Alternativ müsste es auch mit noscript gehen.


----------



## skdiggy (29. August 2011)

witzig ,google veröffentlicht ein addon das die Daten blockt die sie eigentlich für werbung und co brauchen


----------



## butter_milch (29. August 2011)

Wenn das Add-On von Google selbst stammt, stimmt da doch etwas nicht


----------



## Kaktus (29. August 2011)

Warum soll da etwas nicht stimmen? Google schlägt doch so zwei Fliegen mit einer Klappe. Einmal kann man sich gegen Klagen stemmen, da man darauf hinweisen kann das es eine Möglichkeit gibt das Sammeln von Daten zu unterbinden, und das sogar aus eigenem Haus, und zum anderen macht man bisherige Skeptiker glücklich die sich bisher gegen Google ein wenig gesträubt haben.


----------



## MiToKo (29. August 2011)

Bei mir wird das sowieso schon durch NoScript blockiert, genau wie viele andere nervige Sachen.


----------



## jojo0077 (29. August 2011)

Wie genau funktioniert das mit AdBlock+ ?
Ich benutz das schon ewig aber wegen Google Analytics hab ich da noch nix eingestellt...


----------



## Gadteman (29. August 2011)

MiToKo schrieb:


> Bei mir wird das sowieso schon durch NoScript blockiert, genau wie viele andere nervige Sachen.


 
Also wer FF ohne NoScript nutzt, ist selber Schuld..
Mit eines der ersten Pflichtaddons bei der Installation des FF.


----------



## Kaktus (29. August 2011)

MiToKo schrieb:


> Bei mir wird das sowieso schon durch NoScript blockiert, genau wie viele andere nervige Sachen.


 
Nur das NoScript nicht das blockieren kann um das es hier geht


----------



## Genghis99 (29. August 2011)

Ich glaube Google Analytics war schlau eingefädelt. So wie ich verstanden habe, sorgt das Script auf jedem beliebigen Server dafür, das dieser die Daten und Statistiken an die Goggle Server übermittelt. Also gar nicht mein Rechner -
Das Plugin sorgt nun dafür das dieses Serverscript nur für einen Browser mit Plugin keine Daten mehr sendet. Also für Alle eingeloggten User ohne Plugin werden weiter Nutzungsstatistiken übermittelt ...

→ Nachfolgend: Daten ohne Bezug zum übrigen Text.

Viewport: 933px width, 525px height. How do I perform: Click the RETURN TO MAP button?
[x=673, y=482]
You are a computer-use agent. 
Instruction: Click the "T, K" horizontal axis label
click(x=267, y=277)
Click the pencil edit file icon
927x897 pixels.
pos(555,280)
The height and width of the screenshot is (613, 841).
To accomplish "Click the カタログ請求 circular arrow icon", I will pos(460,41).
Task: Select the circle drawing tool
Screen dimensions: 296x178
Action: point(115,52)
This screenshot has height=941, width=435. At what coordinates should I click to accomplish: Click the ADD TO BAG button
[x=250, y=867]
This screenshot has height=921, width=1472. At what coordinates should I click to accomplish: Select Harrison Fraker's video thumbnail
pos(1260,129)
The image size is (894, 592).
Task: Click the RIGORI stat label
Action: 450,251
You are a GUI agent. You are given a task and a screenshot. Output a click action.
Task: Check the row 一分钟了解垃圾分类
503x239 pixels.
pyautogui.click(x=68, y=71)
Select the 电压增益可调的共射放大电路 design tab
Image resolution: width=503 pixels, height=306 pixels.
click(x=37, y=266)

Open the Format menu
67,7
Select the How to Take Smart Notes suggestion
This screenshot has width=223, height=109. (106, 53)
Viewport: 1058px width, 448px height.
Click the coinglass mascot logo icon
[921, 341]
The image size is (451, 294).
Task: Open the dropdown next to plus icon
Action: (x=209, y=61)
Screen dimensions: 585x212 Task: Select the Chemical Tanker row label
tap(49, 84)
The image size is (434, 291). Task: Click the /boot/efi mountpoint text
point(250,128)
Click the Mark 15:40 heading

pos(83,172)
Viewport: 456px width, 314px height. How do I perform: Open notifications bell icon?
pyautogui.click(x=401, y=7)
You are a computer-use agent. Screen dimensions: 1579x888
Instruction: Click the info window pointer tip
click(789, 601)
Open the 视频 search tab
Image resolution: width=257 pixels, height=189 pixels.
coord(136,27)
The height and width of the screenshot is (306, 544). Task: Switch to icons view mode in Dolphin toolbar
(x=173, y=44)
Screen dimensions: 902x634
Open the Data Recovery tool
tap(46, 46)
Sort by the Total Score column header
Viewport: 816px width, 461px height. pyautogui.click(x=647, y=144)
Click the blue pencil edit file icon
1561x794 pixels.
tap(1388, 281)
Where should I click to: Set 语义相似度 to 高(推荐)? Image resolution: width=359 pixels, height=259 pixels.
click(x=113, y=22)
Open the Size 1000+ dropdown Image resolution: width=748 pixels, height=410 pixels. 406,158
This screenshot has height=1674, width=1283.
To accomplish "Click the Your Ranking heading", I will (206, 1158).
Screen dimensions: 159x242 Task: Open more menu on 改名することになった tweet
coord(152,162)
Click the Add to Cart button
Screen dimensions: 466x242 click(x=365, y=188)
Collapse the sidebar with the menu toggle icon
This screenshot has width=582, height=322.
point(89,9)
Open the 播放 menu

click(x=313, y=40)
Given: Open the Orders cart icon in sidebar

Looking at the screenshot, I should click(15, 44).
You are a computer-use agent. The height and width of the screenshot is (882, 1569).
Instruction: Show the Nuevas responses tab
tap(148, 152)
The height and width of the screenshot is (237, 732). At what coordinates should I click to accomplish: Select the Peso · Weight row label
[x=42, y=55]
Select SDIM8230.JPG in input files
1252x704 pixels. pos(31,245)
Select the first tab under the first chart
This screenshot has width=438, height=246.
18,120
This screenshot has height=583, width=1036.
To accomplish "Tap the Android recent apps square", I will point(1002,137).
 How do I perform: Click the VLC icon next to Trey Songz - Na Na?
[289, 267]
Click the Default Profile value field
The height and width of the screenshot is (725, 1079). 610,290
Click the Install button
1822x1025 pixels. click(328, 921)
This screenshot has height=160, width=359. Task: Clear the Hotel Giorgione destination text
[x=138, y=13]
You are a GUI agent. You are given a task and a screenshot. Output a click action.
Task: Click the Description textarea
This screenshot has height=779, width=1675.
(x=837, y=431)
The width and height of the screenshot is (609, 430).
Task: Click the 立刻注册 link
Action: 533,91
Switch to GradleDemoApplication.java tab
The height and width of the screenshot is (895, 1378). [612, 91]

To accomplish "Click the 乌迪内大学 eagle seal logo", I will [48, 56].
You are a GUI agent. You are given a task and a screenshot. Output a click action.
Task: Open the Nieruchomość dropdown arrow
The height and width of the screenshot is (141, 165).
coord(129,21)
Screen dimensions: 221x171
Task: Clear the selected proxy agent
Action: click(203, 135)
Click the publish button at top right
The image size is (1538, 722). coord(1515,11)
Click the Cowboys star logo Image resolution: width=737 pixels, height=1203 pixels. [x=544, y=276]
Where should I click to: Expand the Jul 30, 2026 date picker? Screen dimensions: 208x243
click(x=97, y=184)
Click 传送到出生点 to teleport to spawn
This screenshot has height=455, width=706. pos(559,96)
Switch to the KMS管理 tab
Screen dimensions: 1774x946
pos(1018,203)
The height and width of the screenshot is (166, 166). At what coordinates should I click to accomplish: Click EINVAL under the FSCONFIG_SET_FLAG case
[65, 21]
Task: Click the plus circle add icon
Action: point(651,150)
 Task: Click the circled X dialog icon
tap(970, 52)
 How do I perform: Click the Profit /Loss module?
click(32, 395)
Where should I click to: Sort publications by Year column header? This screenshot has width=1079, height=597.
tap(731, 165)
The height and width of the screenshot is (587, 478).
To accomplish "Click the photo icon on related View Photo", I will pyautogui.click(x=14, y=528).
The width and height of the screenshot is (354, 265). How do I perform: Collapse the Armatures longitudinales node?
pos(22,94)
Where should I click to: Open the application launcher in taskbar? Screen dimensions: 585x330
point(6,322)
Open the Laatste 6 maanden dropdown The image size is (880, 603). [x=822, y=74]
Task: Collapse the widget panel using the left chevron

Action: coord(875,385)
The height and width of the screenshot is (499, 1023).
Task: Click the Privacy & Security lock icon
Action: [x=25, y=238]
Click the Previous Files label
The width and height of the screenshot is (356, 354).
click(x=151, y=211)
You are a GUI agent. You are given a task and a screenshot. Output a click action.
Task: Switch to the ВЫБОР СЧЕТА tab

Und - naja - da Google Analytics Serverseitig arbeitet - nutzt NoScript oder Adblock nicht die Bohne - diese Programme arbeiten auf dem lokalen Rechner.


----------



## OctoCore (29. August 2011)

Für Opera brauche ich dafür doch kein Addon, was für'n Unsinn. Allerdings kommt es komplett nicht zum Zug, während das Addon den eigentlichen Einsatz nicht verhindert - nur die Petzfunktion.
Nein, danke. Ich bleibe bei meiner eigenen Lösung, da weiß ich, was ich habe. Ich brauche nicht noch mehr dubiosen Googlekrempel.


----------



## XT1024 (29. August 2011)

Warum soll adblock+ da nicht funktionieren? Wenn ich diese *http://www.google-analytics.com/ga.js* nicht lade, kann diese doch auch nicht machen... was auch immer sie sonst macht.

Aber ich bin für Aufklärung offen.

edit:

https://www.datenschutzzentrum.de/tracking/schutz-vor-tracking.html
Punk 3, was besseres hab ich gerade nicht gefunden.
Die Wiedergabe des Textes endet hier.